| AIM OF THE TASK |
When you set down the entries, keep every word exactly as it is but drop the pictures.

| EXTRACTED RECORDS |
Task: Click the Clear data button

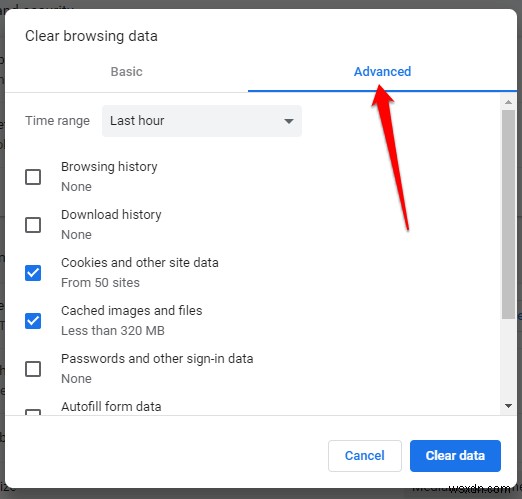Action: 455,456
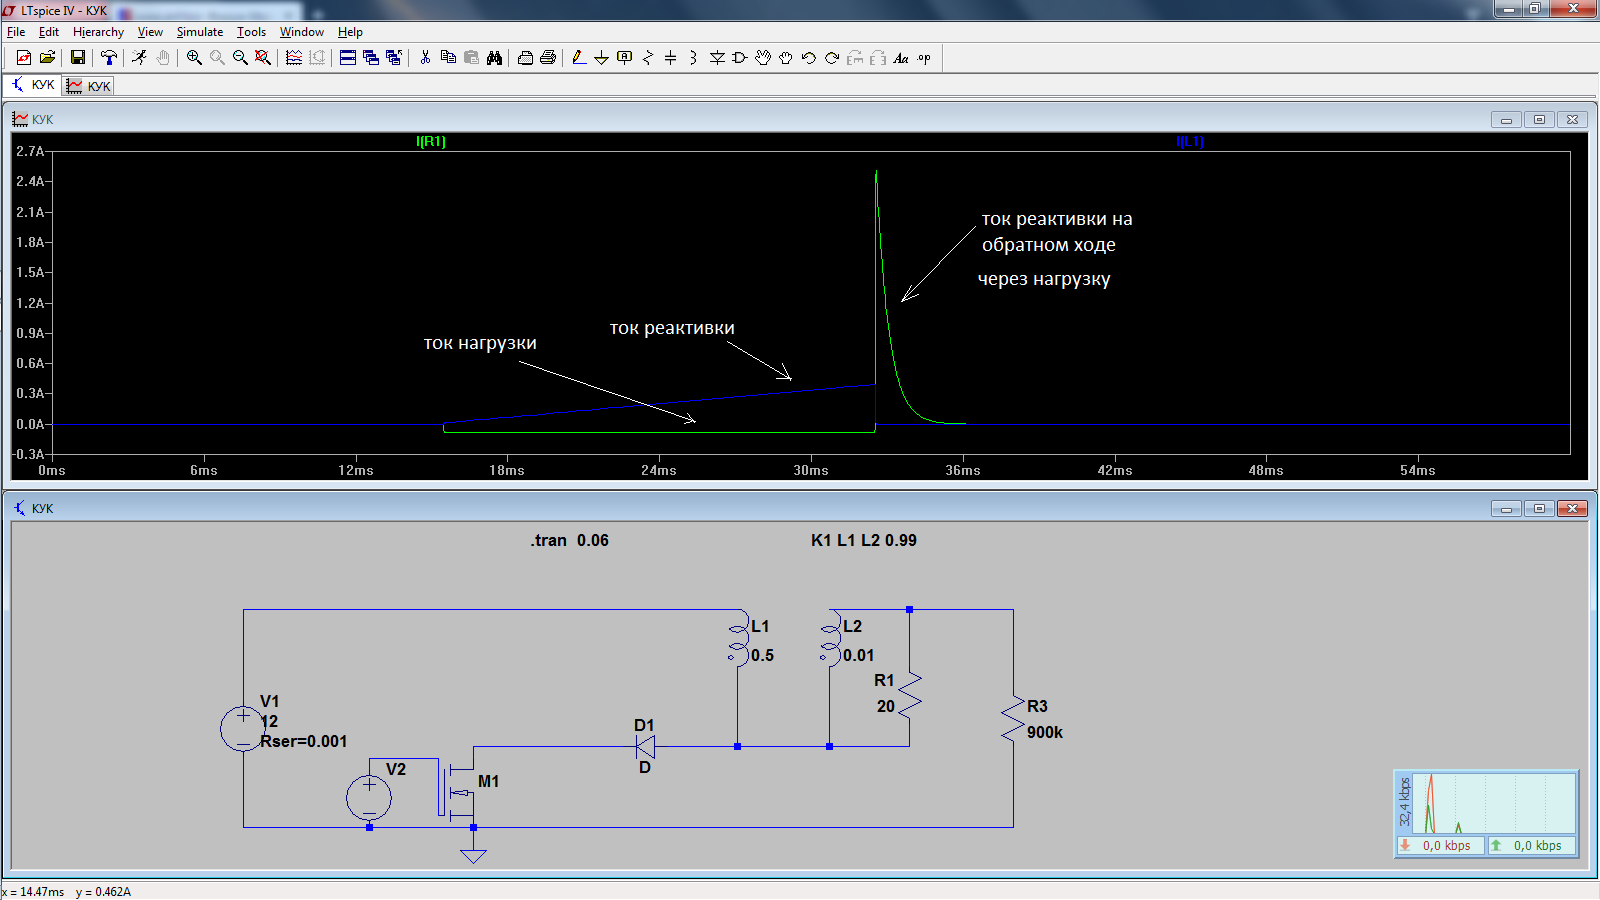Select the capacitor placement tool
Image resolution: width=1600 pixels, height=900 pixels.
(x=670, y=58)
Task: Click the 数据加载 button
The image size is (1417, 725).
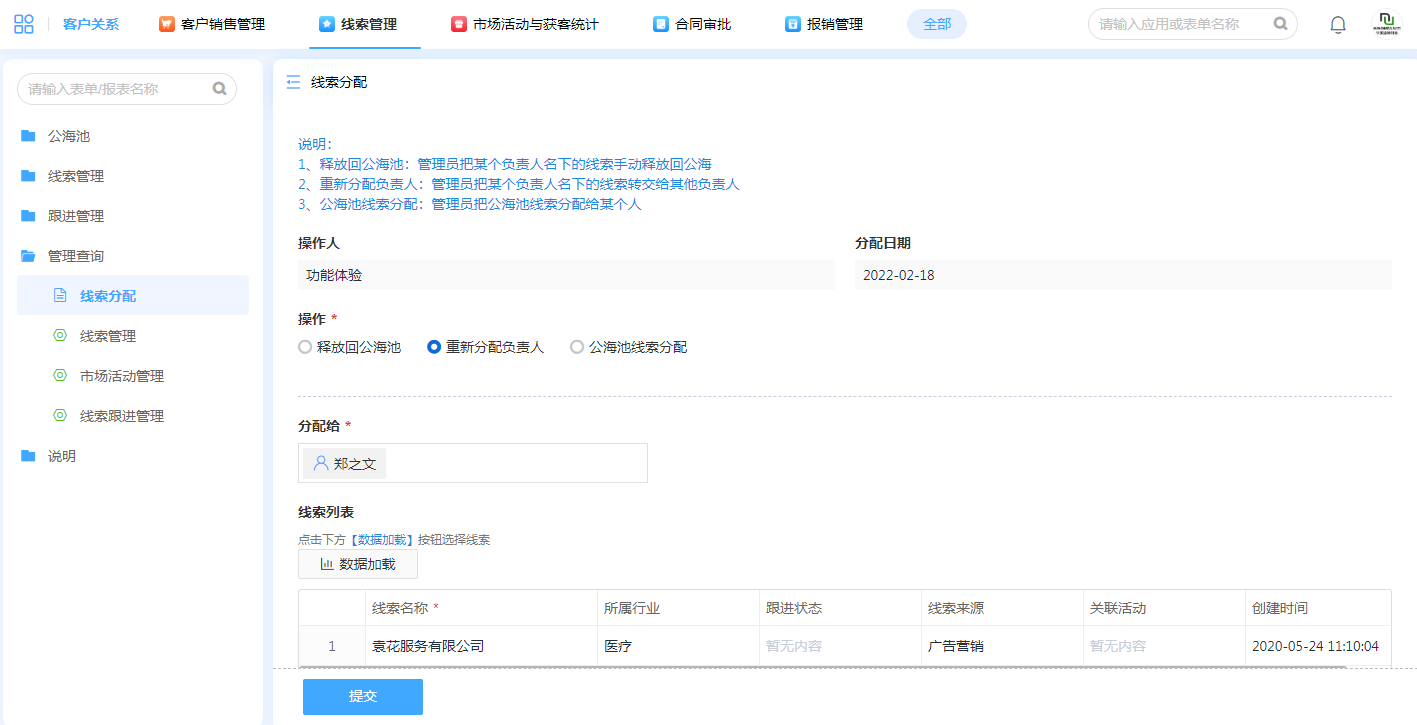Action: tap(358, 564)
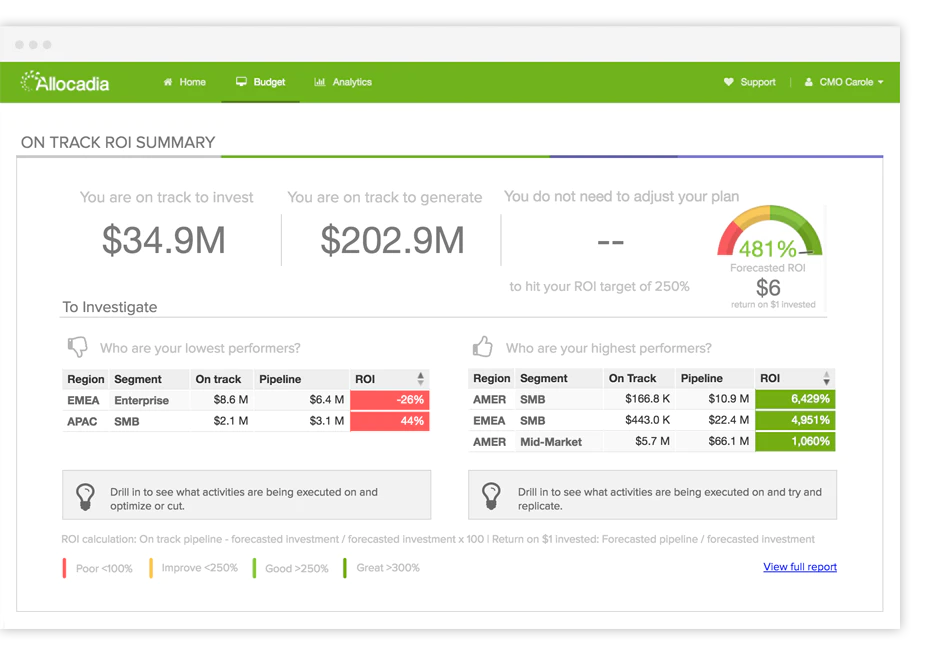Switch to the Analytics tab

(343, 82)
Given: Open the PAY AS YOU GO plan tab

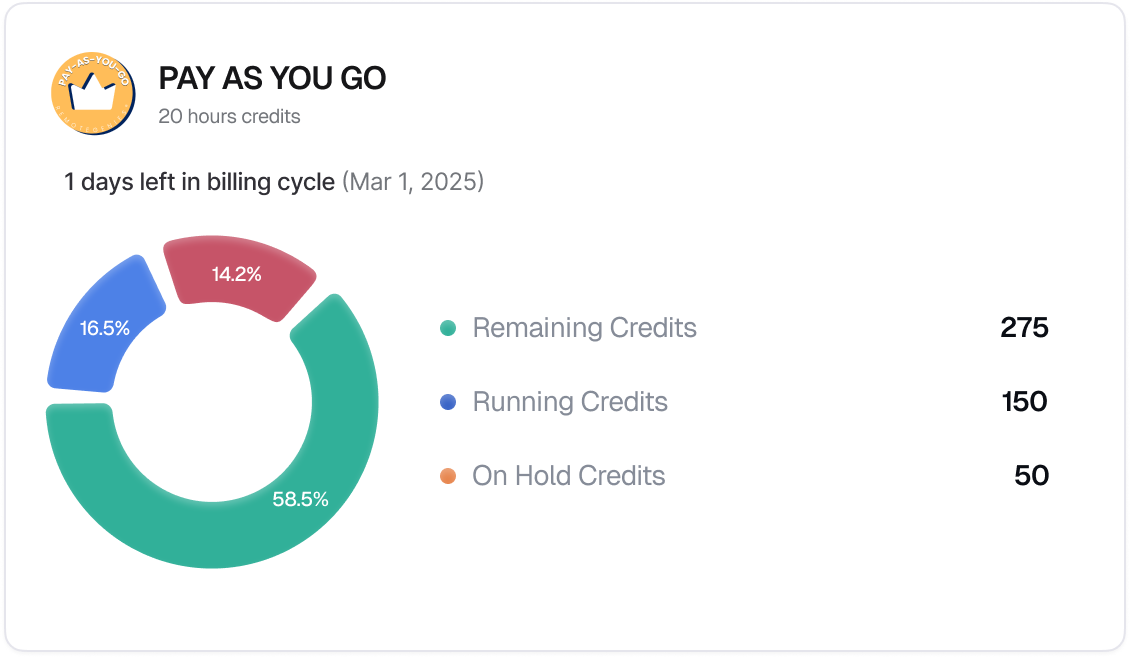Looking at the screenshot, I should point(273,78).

| ANSWER BOX |
Task: Click the Clear data button

Action: 455,456
Select the capacitor placement tool
Image resolution: width=1600 pixels, height=900 pixels.
(x=670, y=58)
Task: Click the 数据加载 button
The image size is (1417, 725).
Action: tap(358, 564)
Switch to the Analytics tab

(343, 82)
Given: Open the PAY AS YOU GO plan tab

Looking at the screenshot, I should point(273,78).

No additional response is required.